Under the new arrangement, rice farmers and traders are also required to keep sales and purchase records, acquire warehouses for wholesalers, including subjecting their rice to quality control by the Rwanda Bureau of Standards. Additionally, processors must also adopt a new standardized approach of packaging in bags of smaller quantities ranging from two to 25 kgs and 50kgs. These requirements are meant to meet export standards that prohibit vices like duplication.
Government is putting additional efforts in rice farming. Packaging in smaller bags will address the problem of duplication. According to the guidelines, imported rice shall hold a valid certificate of origin. The proposal is expected to ensure quality and quantity rice, stabilize prices and increase profits across the supply chain. The government also plans to construct buffer stocks for excess produce which would be sold during scarcity to stabilize prices.
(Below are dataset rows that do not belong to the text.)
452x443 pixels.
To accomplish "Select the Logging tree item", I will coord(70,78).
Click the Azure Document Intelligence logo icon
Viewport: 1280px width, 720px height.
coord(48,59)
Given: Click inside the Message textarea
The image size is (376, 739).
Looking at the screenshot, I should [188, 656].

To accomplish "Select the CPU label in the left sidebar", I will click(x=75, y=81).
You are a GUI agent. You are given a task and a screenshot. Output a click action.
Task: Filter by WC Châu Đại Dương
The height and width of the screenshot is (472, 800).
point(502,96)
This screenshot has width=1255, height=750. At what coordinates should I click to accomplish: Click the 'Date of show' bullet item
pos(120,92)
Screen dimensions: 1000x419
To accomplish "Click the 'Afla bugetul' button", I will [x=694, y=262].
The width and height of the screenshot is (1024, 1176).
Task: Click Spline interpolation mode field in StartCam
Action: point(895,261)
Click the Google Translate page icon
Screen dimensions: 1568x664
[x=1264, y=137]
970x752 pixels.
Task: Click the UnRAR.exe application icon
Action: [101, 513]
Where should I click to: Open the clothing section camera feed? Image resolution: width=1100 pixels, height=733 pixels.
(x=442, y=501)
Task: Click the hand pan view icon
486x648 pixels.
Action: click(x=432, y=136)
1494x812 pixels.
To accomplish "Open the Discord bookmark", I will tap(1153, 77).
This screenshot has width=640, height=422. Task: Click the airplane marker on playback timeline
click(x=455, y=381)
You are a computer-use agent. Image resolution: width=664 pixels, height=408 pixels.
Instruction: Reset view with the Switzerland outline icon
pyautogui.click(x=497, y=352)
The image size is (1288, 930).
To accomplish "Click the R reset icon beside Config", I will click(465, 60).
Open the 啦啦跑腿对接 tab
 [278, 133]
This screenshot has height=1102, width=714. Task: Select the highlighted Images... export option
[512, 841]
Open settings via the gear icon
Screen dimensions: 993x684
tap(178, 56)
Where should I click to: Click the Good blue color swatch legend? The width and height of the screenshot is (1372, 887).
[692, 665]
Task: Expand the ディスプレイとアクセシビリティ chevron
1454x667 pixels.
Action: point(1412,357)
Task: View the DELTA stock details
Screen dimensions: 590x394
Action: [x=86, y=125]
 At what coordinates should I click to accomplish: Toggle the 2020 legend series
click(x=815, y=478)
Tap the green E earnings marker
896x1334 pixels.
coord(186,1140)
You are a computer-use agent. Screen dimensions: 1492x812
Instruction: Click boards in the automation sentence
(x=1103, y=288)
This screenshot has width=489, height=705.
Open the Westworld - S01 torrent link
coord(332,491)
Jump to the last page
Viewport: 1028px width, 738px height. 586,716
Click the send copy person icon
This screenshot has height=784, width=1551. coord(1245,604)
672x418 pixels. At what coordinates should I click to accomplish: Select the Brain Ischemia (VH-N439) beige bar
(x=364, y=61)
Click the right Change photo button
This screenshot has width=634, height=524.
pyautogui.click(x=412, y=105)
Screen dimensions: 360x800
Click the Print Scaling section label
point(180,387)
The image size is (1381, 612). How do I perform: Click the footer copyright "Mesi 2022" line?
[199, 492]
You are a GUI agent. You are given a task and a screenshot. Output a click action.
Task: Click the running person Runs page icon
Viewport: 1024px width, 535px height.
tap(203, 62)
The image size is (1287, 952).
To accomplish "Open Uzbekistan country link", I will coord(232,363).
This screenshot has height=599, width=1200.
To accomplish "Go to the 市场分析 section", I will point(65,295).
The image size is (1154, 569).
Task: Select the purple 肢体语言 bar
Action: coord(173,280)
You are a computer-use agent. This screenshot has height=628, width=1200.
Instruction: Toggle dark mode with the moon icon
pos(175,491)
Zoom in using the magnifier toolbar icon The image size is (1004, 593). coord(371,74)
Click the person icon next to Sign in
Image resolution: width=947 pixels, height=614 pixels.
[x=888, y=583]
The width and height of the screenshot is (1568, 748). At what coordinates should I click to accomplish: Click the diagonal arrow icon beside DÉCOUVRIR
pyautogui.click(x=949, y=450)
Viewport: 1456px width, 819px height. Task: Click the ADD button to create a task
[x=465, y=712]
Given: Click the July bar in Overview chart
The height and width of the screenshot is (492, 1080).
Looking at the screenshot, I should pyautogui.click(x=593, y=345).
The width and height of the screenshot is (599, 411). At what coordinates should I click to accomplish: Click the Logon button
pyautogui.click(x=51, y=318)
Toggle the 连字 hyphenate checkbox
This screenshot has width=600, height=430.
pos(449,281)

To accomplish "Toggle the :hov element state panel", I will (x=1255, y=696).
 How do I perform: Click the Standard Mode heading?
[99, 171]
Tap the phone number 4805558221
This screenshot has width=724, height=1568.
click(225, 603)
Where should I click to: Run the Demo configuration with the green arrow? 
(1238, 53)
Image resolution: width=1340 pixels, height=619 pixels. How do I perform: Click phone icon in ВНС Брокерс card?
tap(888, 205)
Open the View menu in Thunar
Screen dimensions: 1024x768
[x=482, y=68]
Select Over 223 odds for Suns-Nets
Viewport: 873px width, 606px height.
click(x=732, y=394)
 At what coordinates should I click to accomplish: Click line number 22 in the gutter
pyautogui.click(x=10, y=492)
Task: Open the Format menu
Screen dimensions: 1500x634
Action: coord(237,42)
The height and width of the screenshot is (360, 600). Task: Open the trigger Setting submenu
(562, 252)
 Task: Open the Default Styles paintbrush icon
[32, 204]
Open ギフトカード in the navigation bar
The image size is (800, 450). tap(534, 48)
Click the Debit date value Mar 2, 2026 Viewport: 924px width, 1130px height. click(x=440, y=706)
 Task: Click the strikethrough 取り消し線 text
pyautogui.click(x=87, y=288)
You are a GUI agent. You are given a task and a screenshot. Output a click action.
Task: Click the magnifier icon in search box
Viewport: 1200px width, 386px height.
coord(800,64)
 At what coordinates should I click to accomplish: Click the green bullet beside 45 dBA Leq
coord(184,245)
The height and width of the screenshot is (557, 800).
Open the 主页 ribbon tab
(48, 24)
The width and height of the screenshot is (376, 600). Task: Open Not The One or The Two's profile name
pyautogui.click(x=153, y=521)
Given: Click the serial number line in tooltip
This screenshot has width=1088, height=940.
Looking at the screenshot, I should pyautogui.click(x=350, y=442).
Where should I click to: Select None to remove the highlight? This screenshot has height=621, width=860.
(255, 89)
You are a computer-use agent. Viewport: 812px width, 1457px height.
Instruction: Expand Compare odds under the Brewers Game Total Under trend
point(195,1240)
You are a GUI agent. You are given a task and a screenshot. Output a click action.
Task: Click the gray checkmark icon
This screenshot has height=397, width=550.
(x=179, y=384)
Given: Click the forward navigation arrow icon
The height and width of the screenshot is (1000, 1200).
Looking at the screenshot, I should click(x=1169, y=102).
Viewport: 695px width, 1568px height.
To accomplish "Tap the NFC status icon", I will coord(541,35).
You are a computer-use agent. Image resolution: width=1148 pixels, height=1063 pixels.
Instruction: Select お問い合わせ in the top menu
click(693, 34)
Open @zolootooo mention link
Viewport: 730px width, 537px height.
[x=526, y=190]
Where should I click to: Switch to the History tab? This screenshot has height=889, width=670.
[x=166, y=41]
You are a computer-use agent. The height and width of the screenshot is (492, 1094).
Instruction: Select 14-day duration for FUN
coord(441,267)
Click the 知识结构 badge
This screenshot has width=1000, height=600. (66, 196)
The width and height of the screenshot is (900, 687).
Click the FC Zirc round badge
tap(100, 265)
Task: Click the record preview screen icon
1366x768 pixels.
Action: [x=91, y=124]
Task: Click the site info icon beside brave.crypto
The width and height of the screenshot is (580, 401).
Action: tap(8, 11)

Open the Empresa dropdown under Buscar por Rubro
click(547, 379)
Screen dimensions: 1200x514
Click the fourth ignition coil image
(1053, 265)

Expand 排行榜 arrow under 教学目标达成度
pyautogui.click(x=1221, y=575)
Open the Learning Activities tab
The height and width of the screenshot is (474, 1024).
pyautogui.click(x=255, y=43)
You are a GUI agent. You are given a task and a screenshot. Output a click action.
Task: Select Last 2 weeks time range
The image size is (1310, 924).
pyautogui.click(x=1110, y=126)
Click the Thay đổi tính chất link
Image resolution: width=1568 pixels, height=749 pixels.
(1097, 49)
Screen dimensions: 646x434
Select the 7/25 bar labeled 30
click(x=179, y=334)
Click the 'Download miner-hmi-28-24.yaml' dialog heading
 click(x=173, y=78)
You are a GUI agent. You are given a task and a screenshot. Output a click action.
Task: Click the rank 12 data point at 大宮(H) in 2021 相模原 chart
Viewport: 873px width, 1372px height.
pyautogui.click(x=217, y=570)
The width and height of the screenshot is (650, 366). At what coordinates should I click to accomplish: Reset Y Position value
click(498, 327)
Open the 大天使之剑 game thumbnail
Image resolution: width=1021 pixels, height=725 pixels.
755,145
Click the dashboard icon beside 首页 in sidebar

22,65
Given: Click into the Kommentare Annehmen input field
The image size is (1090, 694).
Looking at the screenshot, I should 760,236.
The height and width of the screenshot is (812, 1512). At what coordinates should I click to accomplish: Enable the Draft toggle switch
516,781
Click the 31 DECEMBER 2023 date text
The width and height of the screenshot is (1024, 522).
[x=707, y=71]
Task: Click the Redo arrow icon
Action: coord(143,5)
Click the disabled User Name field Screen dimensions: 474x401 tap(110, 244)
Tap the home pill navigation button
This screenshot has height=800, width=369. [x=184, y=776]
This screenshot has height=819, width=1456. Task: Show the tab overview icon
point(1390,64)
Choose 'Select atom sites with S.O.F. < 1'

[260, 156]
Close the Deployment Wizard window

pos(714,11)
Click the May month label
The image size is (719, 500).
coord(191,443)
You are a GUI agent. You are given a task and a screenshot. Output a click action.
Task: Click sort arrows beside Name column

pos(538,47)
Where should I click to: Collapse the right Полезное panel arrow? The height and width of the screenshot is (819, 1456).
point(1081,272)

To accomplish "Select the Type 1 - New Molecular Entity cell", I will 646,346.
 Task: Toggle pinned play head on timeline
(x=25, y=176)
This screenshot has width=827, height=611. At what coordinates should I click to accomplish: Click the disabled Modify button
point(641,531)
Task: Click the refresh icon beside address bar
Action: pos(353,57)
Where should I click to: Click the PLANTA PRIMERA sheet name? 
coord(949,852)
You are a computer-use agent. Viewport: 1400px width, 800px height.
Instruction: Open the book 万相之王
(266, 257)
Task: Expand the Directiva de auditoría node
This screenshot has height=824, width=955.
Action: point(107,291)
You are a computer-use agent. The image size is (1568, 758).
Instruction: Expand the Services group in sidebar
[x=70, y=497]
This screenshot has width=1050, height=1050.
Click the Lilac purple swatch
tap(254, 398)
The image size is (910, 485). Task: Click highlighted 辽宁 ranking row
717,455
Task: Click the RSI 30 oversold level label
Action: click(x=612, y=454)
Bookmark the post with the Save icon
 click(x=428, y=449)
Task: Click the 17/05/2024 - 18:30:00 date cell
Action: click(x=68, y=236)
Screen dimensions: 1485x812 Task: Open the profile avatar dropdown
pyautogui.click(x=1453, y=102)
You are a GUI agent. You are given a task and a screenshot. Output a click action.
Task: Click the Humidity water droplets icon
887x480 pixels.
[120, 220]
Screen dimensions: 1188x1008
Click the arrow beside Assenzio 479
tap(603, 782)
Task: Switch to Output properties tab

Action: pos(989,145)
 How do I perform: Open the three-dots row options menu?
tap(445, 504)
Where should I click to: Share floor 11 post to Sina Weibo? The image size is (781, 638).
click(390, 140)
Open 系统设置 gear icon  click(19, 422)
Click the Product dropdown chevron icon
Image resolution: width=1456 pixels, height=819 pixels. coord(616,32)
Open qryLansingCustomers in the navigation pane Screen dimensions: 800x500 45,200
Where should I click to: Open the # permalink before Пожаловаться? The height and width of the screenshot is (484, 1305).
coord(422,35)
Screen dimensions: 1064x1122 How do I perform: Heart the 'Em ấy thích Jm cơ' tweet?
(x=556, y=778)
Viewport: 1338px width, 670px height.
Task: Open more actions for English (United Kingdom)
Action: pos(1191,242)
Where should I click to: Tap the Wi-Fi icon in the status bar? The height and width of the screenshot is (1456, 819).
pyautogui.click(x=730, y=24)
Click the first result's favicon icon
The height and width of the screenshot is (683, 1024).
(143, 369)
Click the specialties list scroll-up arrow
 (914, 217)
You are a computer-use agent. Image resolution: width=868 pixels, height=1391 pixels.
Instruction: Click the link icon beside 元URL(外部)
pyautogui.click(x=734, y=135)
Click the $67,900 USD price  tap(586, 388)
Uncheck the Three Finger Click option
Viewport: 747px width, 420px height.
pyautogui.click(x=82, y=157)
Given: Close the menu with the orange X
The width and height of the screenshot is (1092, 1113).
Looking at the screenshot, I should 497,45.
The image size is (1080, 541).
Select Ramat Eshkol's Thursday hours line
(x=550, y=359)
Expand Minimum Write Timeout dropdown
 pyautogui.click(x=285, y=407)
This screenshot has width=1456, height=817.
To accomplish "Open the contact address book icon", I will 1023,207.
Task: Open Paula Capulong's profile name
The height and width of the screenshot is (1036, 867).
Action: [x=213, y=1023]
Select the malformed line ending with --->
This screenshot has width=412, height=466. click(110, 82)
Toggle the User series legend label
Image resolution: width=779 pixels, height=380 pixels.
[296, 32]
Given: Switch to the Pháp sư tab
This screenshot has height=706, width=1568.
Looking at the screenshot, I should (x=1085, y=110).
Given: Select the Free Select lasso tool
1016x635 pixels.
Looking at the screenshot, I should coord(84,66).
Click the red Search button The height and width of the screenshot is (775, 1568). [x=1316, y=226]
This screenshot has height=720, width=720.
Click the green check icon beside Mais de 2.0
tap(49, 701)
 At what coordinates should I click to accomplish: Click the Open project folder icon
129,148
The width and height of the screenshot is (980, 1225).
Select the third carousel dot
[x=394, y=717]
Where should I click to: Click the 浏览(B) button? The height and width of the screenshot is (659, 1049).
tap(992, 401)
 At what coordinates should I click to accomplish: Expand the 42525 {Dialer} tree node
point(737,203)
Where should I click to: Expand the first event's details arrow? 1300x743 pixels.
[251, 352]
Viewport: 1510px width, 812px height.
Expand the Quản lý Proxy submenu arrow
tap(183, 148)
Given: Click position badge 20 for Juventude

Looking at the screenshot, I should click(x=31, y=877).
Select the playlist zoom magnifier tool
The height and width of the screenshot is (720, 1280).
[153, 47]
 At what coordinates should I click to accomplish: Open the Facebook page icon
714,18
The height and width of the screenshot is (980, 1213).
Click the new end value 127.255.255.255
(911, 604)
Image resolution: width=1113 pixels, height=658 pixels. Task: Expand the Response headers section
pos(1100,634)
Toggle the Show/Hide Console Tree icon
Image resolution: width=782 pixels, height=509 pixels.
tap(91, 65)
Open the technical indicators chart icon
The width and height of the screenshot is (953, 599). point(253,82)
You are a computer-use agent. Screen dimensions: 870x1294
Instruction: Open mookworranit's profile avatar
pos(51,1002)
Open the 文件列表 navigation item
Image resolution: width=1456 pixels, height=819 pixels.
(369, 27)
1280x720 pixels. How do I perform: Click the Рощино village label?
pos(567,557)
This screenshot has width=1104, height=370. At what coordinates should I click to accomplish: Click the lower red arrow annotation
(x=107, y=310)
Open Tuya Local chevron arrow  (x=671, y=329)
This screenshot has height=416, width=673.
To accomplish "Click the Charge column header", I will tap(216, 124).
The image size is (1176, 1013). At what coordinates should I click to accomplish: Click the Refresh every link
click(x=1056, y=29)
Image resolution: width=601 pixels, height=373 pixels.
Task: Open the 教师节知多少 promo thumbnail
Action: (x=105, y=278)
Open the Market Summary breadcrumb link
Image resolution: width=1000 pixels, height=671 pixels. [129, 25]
MINICOM provides facilities to the local government to implement some activities considered as priorities of the private sector through earmarked transfers. MINICOM as the lead of the sector involves in the setting up of priorities, deliverables and timelines for implementation at the district level and emphasizes on the monitoring and evaluation and reporting frameworks.
Business Development Centres have also been established by PSF and RDB to offer business development Services like business plan writing, accounting skills, management skills…and provide ICT facilities to local communities. The results of BDCs have been mixed and a new approach of privatising them is ongoing at RDB.
Saving and Credit Cooperatives (SACCOs) have been established at each sector in order to increase access to finance in local areas and enhance the culture of savings and investments.
Recently MINALOC developed an Integrated Development Program with the aim of operationalizing the link between central government and local government.
Skills and Human Capacity
Over the EDPRS period the human capacity of Government within the PSD sector has greatly improved with the introduction of new institutions. RDB, MINEAC, RCA, RBS and NAEB are all relatively new institutions and have grown in capacity, targeting themselves towards key deliverables. Currently MINICOM has undergone a restructuring whereby there are three Directorates General (Trade & Investment, Industry & SME development and Planning, M & E), and RDB has also refocused its mandate with more efforts on exports and investment promotion.
NAEB now provides a specialised agency for promotion of agricultural exports, focusing on value addition and high growth opportunities. A Single Project Implementation Unit has been established in MINICOM to streamline management of both internally and externally funded projects.